Since 2016, the RAF has made good the losses to charity funds via the contractor and HM Treasury. It has also acted to address the local issues at Honington and the broader systematic risks identified.
Poor record keeping
The Commission inquiry found that at RAF Honington basic financial controls were not followed and that accounting records were not kept or maintained properly.
It also said that although the fraud was reported to civil and military police in 2014, more should have been done across the RAF mess fund estate to address the issues arising from the case.
This was partly down to a reduction in resources and confusion during the switchover to third party commercial service providers.
‘It should not have taken Commission intervention’
Harvey Grenville, head of investigations and enforcement at the Charity Commission, said: “The RAF failed to adequately protect the funds at RAF Honington, thereby allowing an unscrupulous individual to steal significant sums from the mess charities over a sustained period of time. The fraud was so significant for these mess charities that it left them in a precarious financial position which could have resulted in their collapse and had a direct impact on serving RAF personnel. It also exposed wider failures in the control and assurance systems used by the RAF.

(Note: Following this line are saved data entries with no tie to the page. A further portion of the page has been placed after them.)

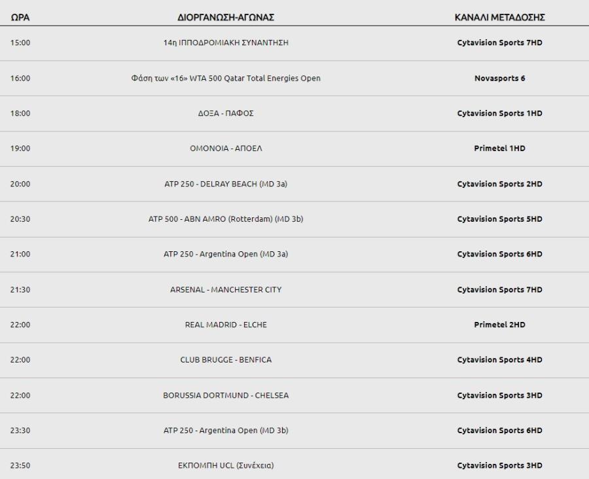Select the CLUB BRUGGE - BENFICA match

coord(226,360)
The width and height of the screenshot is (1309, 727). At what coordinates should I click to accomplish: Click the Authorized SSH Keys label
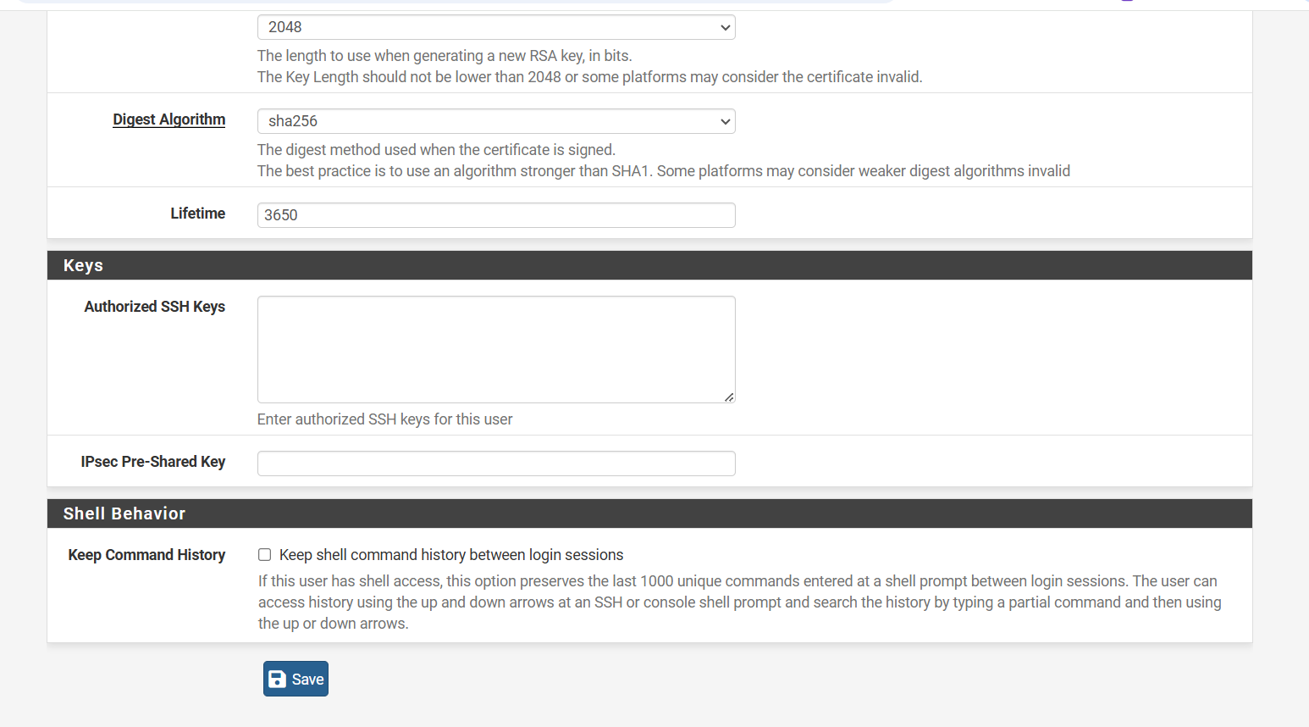pos(154,307)
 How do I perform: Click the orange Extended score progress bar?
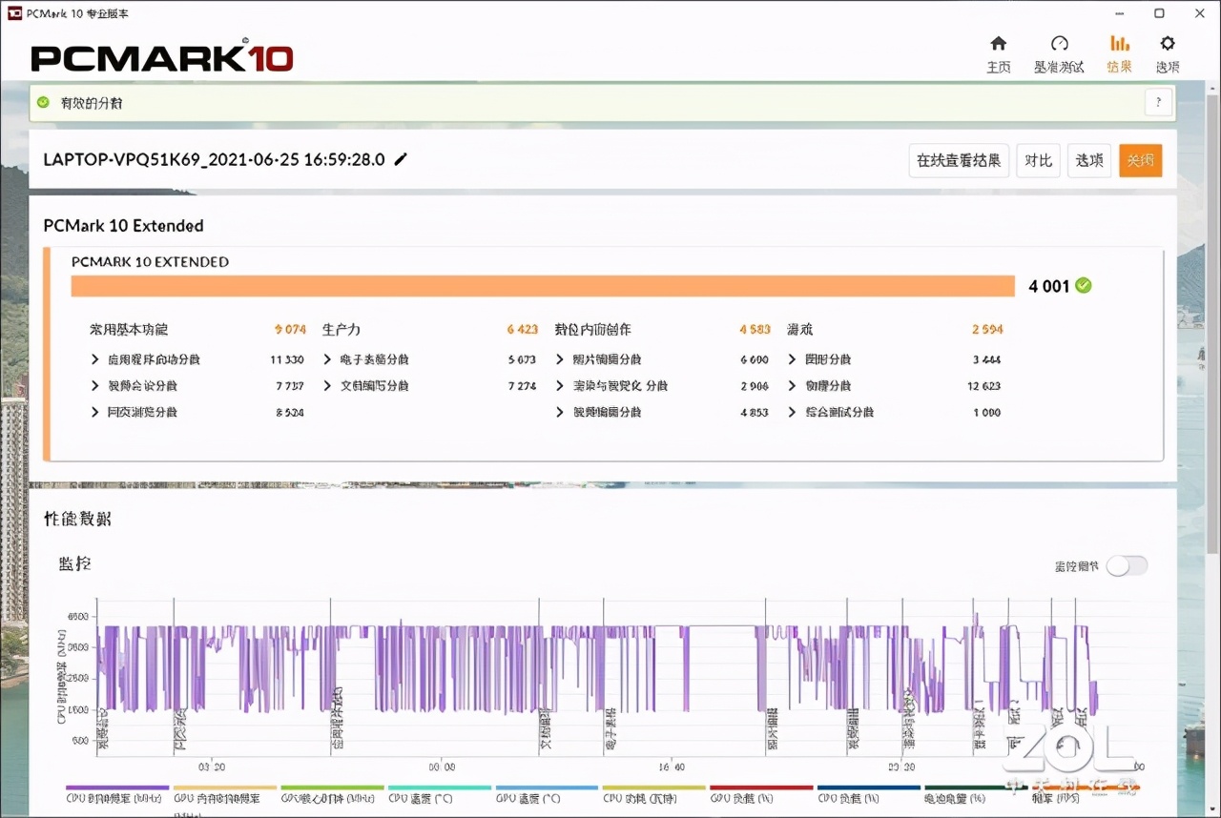point(544,285)
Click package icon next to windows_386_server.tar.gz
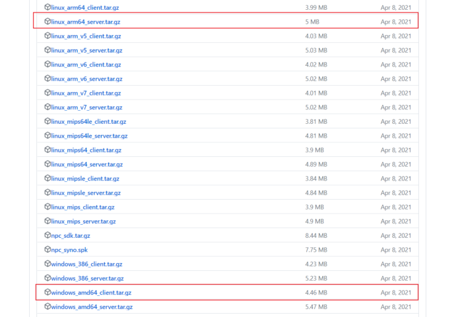 click(x=48, y=278)
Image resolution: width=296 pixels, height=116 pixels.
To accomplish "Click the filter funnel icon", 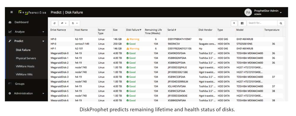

“It should not have taken a Charity Commission class inquiry to mobilise an appropriate response from the RAF to address these issues and correct this situation. We are pleased to see the significant steps that have since been taken both to make good the losses and to address our concerns. However there are clear risks which arise from the short tenure of sole managing trustees appointed through the military system. We have stressed to the RAF the importance of ensuring that it maintains a sustainable governance, assurance and risk management framework for charity funds linked to its RAF stations.”